> [THE PROBLEM]
Reproduce every line in the material below that holds "φωτό".

═══ SUPPLIED RECORDS ═══

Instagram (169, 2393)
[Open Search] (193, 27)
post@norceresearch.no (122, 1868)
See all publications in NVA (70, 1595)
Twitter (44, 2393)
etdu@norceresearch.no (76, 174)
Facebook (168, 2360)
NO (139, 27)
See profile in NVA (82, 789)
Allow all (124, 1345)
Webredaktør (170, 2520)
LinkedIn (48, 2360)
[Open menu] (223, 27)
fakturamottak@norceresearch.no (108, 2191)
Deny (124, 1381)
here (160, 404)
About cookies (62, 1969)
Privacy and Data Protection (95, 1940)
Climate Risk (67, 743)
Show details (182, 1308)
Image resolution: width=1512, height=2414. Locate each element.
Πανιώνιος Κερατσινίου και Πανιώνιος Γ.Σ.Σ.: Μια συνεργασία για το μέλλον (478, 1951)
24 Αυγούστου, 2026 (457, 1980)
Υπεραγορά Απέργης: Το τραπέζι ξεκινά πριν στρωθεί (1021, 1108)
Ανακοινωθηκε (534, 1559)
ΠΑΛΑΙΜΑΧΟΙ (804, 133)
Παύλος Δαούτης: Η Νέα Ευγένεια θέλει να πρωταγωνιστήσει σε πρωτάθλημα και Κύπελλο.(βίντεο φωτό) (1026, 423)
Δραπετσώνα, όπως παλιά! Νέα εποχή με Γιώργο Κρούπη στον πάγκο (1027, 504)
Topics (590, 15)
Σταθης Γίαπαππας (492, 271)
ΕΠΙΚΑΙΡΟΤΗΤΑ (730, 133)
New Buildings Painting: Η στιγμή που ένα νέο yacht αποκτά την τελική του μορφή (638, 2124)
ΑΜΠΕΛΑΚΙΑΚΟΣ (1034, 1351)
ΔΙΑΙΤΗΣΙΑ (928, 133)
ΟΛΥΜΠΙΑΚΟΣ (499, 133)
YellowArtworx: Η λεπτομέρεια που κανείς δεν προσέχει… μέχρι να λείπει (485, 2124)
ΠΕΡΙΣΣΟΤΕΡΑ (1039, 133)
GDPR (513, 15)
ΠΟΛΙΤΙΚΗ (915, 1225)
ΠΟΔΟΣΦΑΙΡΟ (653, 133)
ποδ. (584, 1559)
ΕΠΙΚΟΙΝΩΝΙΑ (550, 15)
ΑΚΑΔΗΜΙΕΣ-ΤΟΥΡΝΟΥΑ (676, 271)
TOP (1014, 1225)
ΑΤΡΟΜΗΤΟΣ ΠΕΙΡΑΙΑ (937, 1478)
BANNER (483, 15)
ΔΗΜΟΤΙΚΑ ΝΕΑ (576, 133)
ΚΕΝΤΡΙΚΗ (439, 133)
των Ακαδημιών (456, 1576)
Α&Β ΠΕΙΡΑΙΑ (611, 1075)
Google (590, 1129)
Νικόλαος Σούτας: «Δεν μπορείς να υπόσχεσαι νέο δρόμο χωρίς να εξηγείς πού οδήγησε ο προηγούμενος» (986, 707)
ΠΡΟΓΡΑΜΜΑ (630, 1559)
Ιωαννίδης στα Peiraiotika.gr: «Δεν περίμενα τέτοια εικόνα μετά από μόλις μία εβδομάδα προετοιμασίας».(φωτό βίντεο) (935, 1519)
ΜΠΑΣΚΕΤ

═══

> [COMPLETED TASK]
Παύλος Δαούτης: Η Νέα Ευγένεια θέλει να πρωταγωνιστήσει σε πρωτάθλημα και Κύπελλο.(βίντεο φωτό) (1026, 423)
Ιωαννίδης στα Peiraiotika.gr: «Δεν περίμενα τέτοια εικόνα μετά από μόλις μία εβδομάδα προετοιμασίας».(φωτό βίντεο) (935, 1519)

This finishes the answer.